I continue to wonder what's going on with the overall pattern in the OCSP. As I've observed, there's the "company China" side of things, the TEC bishop invited to Our Lady of Walsingham to note the liturgy, the music, and the young pastor from Nashotah House -- but then there's the everyday silverware situation, the little groups of a dozen or two meeting in basement chapels for evening prayer, led by a Reformed candidate whose career never quite got going as whatever.

Yet it's the basement chapel types -- an example might well be Mr Coulombe, associsted most closely with the Pasadena group -- who seem to be some of the snobbiest. When I first seriously encountered TEC at St Thomas Fifth Avenue, I thought it was something impressive, and I still think there's something impressive about it. But they did in fact have, and indeed still do have, something to be snobby about, or at least proud of. Not only could they raise the money to build it, they can still raise the money and marshal the talent to maintain and restore it.

But isn't there a sleight-of-hand going on here, especially with the chapel groups and the small quasi-parishes? These folks don't seem to be able to bring together the resources to pay their marginal clergy, or make any serious start at acquiring property, much less build anything in Gothic Revival. It reminds me a little of the petty nobility in 19th-century Naples, who had carriage doors with their coats of arms on them, which they substituted for the plain doors on the carriages they hired like taxis.

My correspondent noted just today,

I did not comment on this aspect of of the picture previously mentioned, of the woman in the chasuble.
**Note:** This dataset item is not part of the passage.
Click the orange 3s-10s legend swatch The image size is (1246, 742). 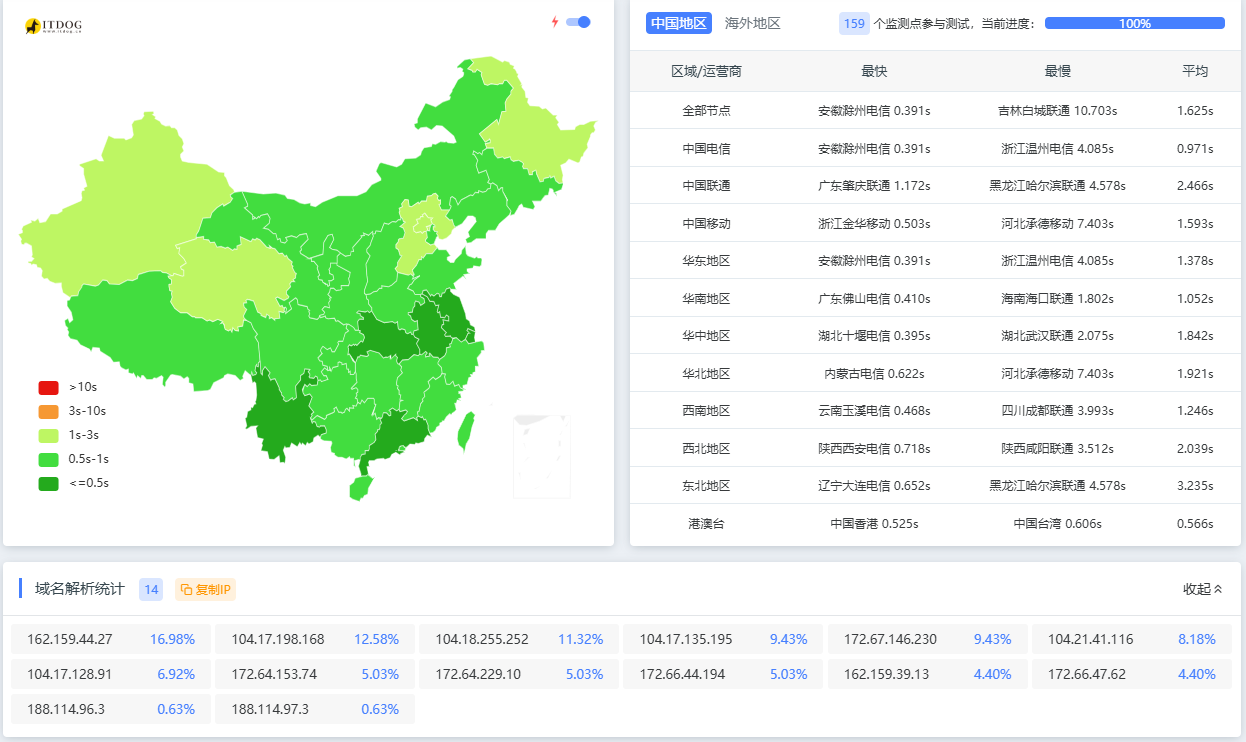[48, 411]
But now Mr Coulombe has a post on the AC blog where he muses about Queen Elizabeth's views on the ordination of women---not my idea of a burning issue but then I'm not an American member of the Monarchist League or whatever it's called.
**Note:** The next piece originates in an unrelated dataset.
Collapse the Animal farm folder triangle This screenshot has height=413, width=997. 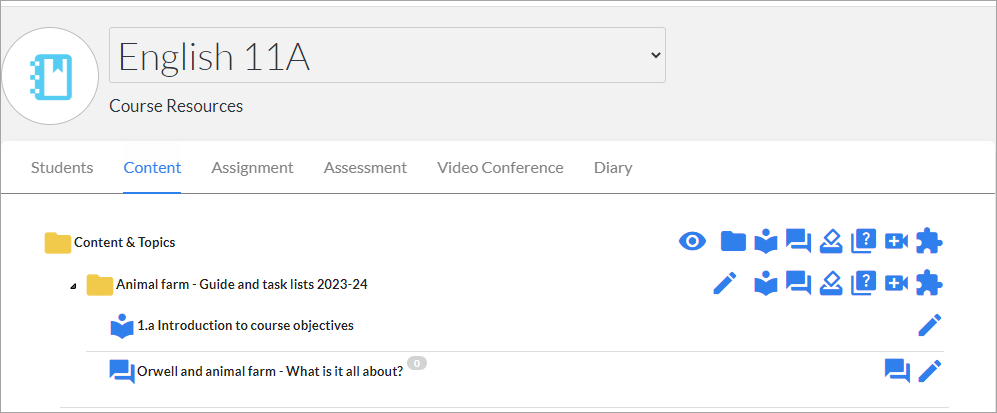73,287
In any event, the post is sprinkled with references to "Bishopesses" and "Deanettes." Since from Mr Coulombe's perspective as a lifelong Catholic, Richard Chartres, or indeed the "sainted Graham Leonard," is/was no more a bishop than Sarah Mullally, why waste time with terms that are clearly meant to demean and ridicule?

Anglican orders were no more valid before 1976, or 1982, or 1994, or whatever other day that shall live in infamy is selected, than they have been since. The ordination of women may have been a wake-up call to many, at least in North America, to depart for another denomination but it wasn't the Catholic church. Mixing up discernment of the claims of the Church with misogynistic dog-whistles is depressing to me.

Yeah, I don't understand. Why are these semi-official spokespeople for the OCSP spending all this time and effort spitballing TEC, when the operant Church doctrine stems from Apostolicae Curae of 1896? Wouldn't effort be better directed at soliciting donations for a building fund at some deserving group, for instance? But a key difference between TEC and the OCSP is that TEC is not cheap. Er, how much of this home school co-op fantasy, for instance, comes from a desire not to pay Catholic school tuition?

By the way, where is the OCSP's bishop here? The most I see is a tacit endorsement for a continued strategy of poaching disgruntled cradle Catholics (like Mr Coulombe) from diocesan parishes on some sort of pretext that they'll have real liturgy and a reverent environment -- with no apparent need to give sacrificially to reach this goal, and with leadership from guys who'd been unable to build Potestant careers.

Here's anolther question. Polyester vestments, flip-flops, and halter-tops are a atraw man. Catholic parishes very widely in atmosphere and observance. So St Ipsydipsy down the street is all guitars and tambourines -- has anyone gone to the diocesan website and looked for a parish 15 minutes farther that isn't that way? How much farther do these folks drive to reach their sad little OCSP group in the basement chapel, said DW mass at 5:30?